Kaneyasu's conclusion is that 1) at the time the monks left at Mount Hiei had mostly moved to the Sakamoto (foot of the mountain) area, where most of the fighting likely took place (note Kaneyasu's dig did not include the Sakamoto area) and 2) burning the entire mountain and everything on it is a great exaggeration.

Kanyasu's 1980 dig report (no focus on Nobunaga, just the general dig) can be found here.

Moving to primary sources, the relevant passages in the Chronicles of Lord Nobunaga is here. It speaks of the soldiers burning the foot of the mountain and then moving up to the top. Monks, women, and children were killed, more captured but then executed. The death count is "thousands". A translation is available online if you have access to Brill through an academic login. Google Books partial preview here.

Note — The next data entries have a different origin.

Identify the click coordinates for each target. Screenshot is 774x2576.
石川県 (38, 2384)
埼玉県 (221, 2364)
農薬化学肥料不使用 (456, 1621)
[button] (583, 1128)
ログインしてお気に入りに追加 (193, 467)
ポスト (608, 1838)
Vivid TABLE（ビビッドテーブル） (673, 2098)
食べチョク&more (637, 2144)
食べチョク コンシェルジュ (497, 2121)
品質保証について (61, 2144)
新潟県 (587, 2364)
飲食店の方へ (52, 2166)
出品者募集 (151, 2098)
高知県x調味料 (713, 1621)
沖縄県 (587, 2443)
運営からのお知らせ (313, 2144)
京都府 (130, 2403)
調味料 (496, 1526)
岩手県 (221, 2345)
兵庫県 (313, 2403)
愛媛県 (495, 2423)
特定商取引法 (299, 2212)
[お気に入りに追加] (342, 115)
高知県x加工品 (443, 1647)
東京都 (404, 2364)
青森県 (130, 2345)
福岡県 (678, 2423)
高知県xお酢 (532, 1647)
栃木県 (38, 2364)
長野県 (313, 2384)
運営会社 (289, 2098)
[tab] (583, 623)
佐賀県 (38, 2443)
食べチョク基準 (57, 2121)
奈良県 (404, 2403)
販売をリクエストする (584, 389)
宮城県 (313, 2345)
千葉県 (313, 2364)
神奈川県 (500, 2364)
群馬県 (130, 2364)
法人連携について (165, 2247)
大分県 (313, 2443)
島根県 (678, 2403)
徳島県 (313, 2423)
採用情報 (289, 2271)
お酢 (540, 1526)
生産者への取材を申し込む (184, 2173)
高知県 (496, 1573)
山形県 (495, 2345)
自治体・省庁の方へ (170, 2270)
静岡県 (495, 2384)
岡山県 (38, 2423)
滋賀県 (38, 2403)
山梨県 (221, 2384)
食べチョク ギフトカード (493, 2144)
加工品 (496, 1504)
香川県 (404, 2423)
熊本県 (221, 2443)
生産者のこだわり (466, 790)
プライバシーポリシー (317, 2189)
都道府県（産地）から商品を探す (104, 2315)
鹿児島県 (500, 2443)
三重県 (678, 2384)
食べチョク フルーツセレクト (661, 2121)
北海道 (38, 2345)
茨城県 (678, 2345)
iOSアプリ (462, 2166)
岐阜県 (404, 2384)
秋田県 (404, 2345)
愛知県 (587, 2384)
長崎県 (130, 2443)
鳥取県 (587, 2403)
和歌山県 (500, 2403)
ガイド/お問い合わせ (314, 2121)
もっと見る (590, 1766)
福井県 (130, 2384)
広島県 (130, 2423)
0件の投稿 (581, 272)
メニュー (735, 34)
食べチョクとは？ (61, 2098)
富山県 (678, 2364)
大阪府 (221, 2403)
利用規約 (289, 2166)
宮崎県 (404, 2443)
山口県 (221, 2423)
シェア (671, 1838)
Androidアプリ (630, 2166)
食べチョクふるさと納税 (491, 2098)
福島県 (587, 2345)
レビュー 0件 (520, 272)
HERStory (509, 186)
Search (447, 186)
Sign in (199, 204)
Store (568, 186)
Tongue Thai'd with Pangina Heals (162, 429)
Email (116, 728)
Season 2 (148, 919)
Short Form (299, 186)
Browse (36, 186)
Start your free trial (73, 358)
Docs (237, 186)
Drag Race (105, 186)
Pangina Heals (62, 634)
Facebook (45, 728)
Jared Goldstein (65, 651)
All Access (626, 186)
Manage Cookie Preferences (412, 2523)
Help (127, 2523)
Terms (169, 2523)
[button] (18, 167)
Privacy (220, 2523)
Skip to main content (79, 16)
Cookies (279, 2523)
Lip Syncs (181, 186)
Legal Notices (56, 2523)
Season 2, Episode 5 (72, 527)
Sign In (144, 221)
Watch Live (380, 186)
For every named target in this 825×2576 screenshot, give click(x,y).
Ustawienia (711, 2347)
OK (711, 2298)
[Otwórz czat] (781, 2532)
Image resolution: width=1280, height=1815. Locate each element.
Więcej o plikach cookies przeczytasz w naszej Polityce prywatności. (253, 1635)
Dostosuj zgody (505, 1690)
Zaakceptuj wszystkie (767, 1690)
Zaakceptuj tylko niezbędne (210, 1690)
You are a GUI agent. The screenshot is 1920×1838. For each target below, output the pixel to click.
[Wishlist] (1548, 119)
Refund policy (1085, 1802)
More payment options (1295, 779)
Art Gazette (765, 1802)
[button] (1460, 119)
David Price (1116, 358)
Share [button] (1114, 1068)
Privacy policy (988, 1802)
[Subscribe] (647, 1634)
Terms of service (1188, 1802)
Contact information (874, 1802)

A Japanese translation of Jesuit Luis' Frois' letter describing the event can be found here. According to Frois due to years of warfare the mountain had fallen from a height of 3,800 buildings to just 400. The letter time the event beginning on September 29 at the villages in Sakamoto at the move the mountain, and on the following day attacking the main halls on the mountain top. Frois give 400 buildings burnt. The death count he gives is "about 1,500" men, women, and children. In his "History of Japan" on my shelf, the number given is "1,120 monks who took up arms" against Nobunaga.

The Dai Nihon Shiryō gives the relevant passages from various monastic and aristocratic diaries starting here. Some say the entire temple complex including many buildings of the East and West Pagoda areas (which according to Kaneyasu's report the damage found was fairly limited to the areas of the main halls of each) was burnt. Others only mention the main halls, as those were the most important. The Diaries of the Overseer of Kyōto's Tō-ji Temple gives the most concrete count, with Konponchūdō (East Pagoda area's main hall) and 16 other pagoda and towers, and the homes in Hachiōji, Torii, and Sakamoto.

Many of the diaries do not give a concrete number for the deathtoll. The highest death count is found in Yamashina Tokitsugu's diaries, at "3~4,000 men, women, and children, temple and lay." The Nendaiki Shōsetsu (Copied Stanzas of Chronicles) says 1,600. The Records of Kyōmonbō says "about [a] thousand heads taken." Kyōto's Tō-ji Temple Death Register is the lowest, at "hundreds dead."

I really don't know where Stephen Turnbull (cited in wikipedia) gets "the final casualty list probably topped 20,000." Even the Picture Book Taikōki, which is Late Edo historical fiction, about as unreliable as you can get from a source, gives "3,000 of the temple monasteries killed or ran away."

On the other hand, I want to be very clear. We should not take this as a numbers' genocide olympics. A massacre did happen. Whether the death toll is hundreds, a thousand, 1,5001,600, or 34,000, the event greatly shook its contemporaries.